§ **Work order**: Set each line of the data down exactly, please.

§ **Provided data**:

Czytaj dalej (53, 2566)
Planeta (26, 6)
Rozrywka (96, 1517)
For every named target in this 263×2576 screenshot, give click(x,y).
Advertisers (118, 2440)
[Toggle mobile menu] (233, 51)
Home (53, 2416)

§ **Answer section**:
Czytaj dalej (53, 2566)
Planeta (26, 6)
Rozrywka (96, 1517)
For every named target in this 263×2576 screenshot, give click(x,y).
Advertisers (118, 2440)
[Toggle mobile menu] (233, 51)
Home (53, 2416)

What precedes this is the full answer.